__Excerpted data__
┌────────
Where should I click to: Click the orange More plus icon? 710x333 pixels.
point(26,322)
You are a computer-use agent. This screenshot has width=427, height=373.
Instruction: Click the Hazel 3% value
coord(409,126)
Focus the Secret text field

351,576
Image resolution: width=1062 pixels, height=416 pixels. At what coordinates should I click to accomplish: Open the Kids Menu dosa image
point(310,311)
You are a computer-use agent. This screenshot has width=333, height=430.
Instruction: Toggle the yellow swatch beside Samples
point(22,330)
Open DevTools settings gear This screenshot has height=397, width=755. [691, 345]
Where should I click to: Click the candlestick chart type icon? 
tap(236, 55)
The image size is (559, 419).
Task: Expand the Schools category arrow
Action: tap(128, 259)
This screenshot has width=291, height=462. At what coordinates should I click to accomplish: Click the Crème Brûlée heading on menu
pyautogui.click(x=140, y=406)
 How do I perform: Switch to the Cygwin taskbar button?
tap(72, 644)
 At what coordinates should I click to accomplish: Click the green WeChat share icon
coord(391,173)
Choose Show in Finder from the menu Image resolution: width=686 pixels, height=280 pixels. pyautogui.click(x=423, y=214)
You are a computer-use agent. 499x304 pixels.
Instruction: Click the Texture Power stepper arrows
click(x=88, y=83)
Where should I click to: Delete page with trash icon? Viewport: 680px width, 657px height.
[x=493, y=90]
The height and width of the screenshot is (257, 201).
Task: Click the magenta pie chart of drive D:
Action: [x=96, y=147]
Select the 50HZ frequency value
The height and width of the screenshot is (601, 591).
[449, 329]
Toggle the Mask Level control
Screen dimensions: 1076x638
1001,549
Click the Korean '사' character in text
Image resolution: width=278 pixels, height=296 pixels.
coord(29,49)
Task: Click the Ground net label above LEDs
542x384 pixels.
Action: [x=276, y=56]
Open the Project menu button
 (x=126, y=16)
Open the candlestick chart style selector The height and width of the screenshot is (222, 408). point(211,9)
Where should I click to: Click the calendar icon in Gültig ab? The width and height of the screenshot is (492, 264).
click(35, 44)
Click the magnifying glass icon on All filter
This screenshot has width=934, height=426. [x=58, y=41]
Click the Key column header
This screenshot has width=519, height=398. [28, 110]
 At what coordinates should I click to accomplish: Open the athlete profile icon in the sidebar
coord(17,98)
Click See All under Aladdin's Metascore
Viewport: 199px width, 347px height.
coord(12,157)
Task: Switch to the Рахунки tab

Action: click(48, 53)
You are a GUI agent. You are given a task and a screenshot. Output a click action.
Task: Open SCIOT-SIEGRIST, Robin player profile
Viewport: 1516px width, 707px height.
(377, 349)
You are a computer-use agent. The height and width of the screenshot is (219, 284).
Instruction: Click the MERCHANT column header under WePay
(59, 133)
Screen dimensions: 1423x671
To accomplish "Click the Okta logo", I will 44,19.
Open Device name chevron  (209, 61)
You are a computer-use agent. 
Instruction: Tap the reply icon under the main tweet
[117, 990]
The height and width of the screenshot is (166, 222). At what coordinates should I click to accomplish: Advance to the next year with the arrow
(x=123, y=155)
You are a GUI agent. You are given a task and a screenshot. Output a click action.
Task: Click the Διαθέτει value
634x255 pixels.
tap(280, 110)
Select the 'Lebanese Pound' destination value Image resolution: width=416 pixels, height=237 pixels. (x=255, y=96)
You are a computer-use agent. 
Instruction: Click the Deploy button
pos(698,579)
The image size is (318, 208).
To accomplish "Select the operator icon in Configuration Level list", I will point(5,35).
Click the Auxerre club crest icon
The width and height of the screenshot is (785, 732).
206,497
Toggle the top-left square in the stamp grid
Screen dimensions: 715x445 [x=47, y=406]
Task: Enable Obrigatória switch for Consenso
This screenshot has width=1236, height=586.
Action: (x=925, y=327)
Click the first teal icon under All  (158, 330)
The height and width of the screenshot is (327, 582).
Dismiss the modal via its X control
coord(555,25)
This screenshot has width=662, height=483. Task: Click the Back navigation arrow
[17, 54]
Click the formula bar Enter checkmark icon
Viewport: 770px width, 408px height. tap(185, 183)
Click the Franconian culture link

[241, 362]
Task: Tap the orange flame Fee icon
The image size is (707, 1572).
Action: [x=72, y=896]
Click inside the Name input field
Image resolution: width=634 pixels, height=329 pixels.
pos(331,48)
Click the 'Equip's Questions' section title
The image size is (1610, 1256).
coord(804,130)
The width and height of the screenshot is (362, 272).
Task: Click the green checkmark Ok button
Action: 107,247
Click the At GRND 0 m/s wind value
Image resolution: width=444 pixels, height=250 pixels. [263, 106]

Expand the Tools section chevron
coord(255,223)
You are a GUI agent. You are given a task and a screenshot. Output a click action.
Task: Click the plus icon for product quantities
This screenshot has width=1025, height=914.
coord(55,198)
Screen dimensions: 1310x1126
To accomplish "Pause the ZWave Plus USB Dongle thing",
└────────
__Exercise instructions__
Take the listing above and repeat exactly the lines from the one containing "Click the first" through the one containing "Click the 'Equip's Questions' section title", both included.

__Solution to this task__
Click the first teal icon under All  (158, 330)
The height and width of the screenshot is (327, 582).
Dismiss the modal via its X control
coord(555,25)
This screenshot has width=662, height=483. Task: Click the Back navigation arrow
[17, 54]
Click the formula bar Enter checkmark icon
Viewport: 770px width, 408px height. tap(185, 183)
Click the Franconian culture link

[241, 362]
Task: Tap the orange flame Fee icon
The image size is (707, 1572).
Action: [x=72, y=896]
Click inside the Name input field
Image resolution: width=634 pixels, height=329 pixels.
pos(331,48)
Click the 'Equip's Questions' section title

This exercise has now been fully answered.